A proposito del ristorante. Anche qui sarebbe stupido negare le mie preoccupazioni. Ma se il ristorante è la mia vita, se far star bene le persone con il cibo è la mia missione (ed è la cosa che so fare meglio), non posso non pensare, con ottimismo, che anche stavolta, pur in un momento di caos e incertezze, troverò la via per costruire un cammino e dargli una direzione. Un cammino più lento, all'inizio, come è successo all'inizio del mio percorso di chef. Un cammino fatto passo dopo passo, che prenderà forma strada facendo. E poiché la strada sarà lunga e in salita, so che non servirà l'accelerazione del velocista, ma il passo lungo del mezzofondista.

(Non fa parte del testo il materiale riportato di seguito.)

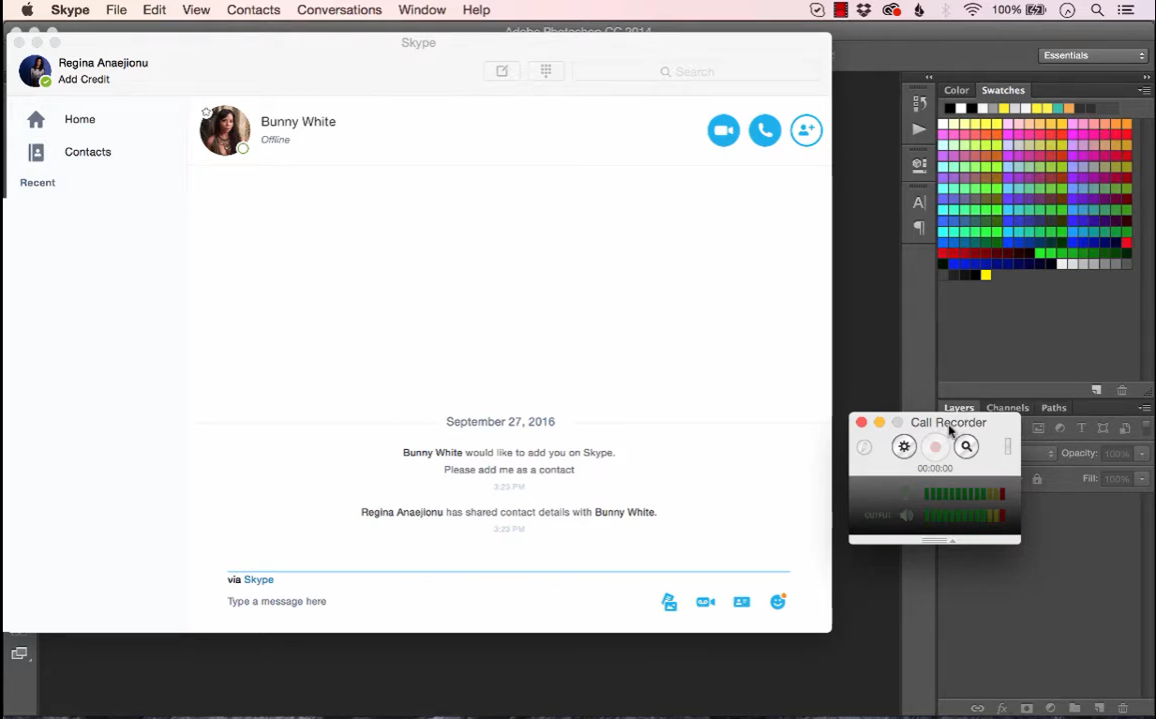1156x719 pixels.
Task: Start a voice call using the phone icon
Action: [764, 130]
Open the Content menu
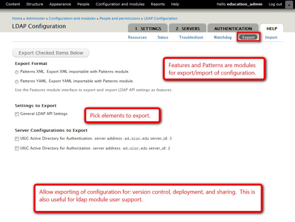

Il nuovo menu di Accursio Ristorante - così come quello di Radici, la nostra Osteria - era già pronto e con un'intensa carica di innovazione. Ma questi giorni ci stanno dando nuove idee, perché la cucina è un pensiero vivo che si nutre del presente. Le stiamo sperimentando con la calma e la pazienza che questo strano tempo - nonostante tutto - ci porta in dono.

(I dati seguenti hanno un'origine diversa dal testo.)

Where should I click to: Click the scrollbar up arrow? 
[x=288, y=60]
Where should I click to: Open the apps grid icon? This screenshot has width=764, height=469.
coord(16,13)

Riflettiamo a lungo, ovviamente, anche sull’elaborazione di nuove strategie per il futuro.
L'ho sempre fatto e guai se non lo facessi anche adesso!
Ma è stato soprattutto il riscoprire gli “ingredienti umani” che ha dato senso e pienezza a questo tempo vuoto.
A cominciare dagli affetti famigliari: giocare con i miei bimbi, confrontarmi con il loro mondo e con i loro compiti di scuola, sfidarli ai fornelli... è stato per me utile, salutare, bello. Perché anche grazie alla loro solidarietà spontanea, al loro entusiasmo istintivo ho coinvolto alcuni colleghi cuochi modicani in un'iniziativa per la domenica di Pasqua.
Abbiamo cucinato per i medici e gli infermieri dell'Ospedale Maggiore di Modica, che è il centro per la cura dei pazienti Covid-19 per tutta la provincia di Ragusa.

Un modo per dire grazie ai veri eroi di questi tempi difficili. Una maniera anche questa di immaginare il cambiamento a cui saremo chiamati quando il Coronavirus sarà un pericolo scampato e tutti noi potremo tornare a stare insieme. Un modo per immaginare un altro modo di lavorare, nel segno del rispetto dei tempi, della solidarietà, nonché di una rinnovata etica.
Un modo, insomma, per raccogliere la sfida del futuro e allenarsi per vincerla. Insieme!